Green MP diagnosed with MS

Golriz Ghahraman. Photo: RNZ
Golriz Ghahraman. Photo: RNZ
Green MP Golriz Ghahraman has revealed she has been diagnosed with multiple sclerosis and hopes to remove some of the stigma around the disease.

Ghahraman said she first learned of her diagnosis two years ago when she began to lose sight in one eye.

Multiple Sclerosis - or MS - is a disorder of the central nervous system and can affect the brain, spinal cord and optic nerves.

Ghahraman, who is in her late 30s, told Morning Report it was frightening when she began to lose sight, but hoped it would resolve on its own.

"I'm one of those people who thought 'she'll be right' and didn't go see a doctor and kept turning up to work. Eventually, my colleagues said after this sitting week, you're going to the hospital."

She said MS affects people differently and hers was one of the more alarming ones.

"You think, is this going to become a constant in my life, will I lose vision completely. But I had this incredible access to care and everyone in the hospital kept me calm and kept telling me that it's an illness that people can live with it really well - which has been my experience over the last couple of years."

Ghahraman said there was an initial period of shock which she got through by connecting with fellow sufferers.

"Eventually, once I felt like I had a handle on what it was to live with MS, I realised there's a stigma and maybe that's a little bit unfair."

She said people in the community told her about their fears of speaking out publicly about their diagnosis for fear they could miss out on jobs or promotions.

"I just thought, wow, we need to talk about this.

"There is a stigma and maybe that's stopping us from having that sense of equality to care and to be treated as who we actually still are.

"After the diagnosis, I thought might help to have someone that's in the public eye and doing work that's considered demanding while living with MS."

She said the other thing she realised was that, while lucky to live in a country where people have access to healthcare, there are major challenges the health system faces.
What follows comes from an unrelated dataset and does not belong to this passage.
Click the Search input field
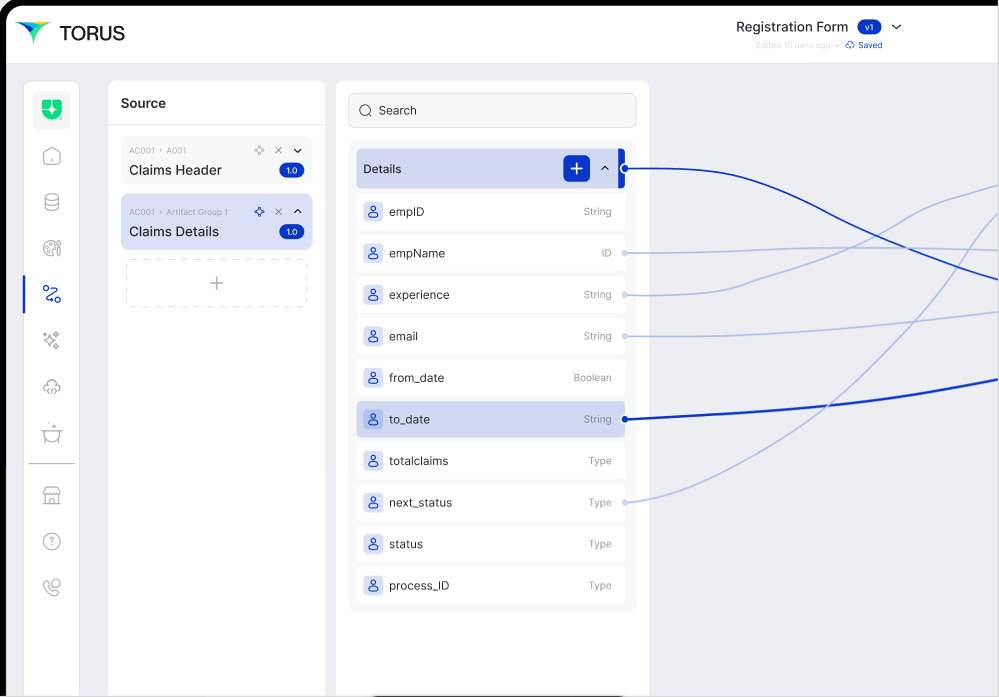The image size is (999, 697). pyautogui.click(x=492, y=111)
"But, our healthcare system is very under-resourced in different ways. So, while we have all these incredible nurses and doctors running around and trying to do their best with what they have, for MS sufferers at least, for me there was a huge waitlist for the MRI scan I needed just to get the diagnosis.

"All these are things we kind of know, but we don't know until we've lived it and lived with the anxiety of trying to manoeuvre through the health system, so that's the other thing I thought we needed to talk about more."

Ghahraman grew up in Iran, before fleeing to New Zealand with her family as a 9-year-old seeking political asylum.

She became a Green Party MP in 2017, the first former refugee to be elected to New Zealand's Parliament.

Before politics she earned a Master's degree at Oxford University in International Human Rights Law, and was a human rights and constitutional lawyer for 12 years, having worked in Africa, The Hague and Cambodia.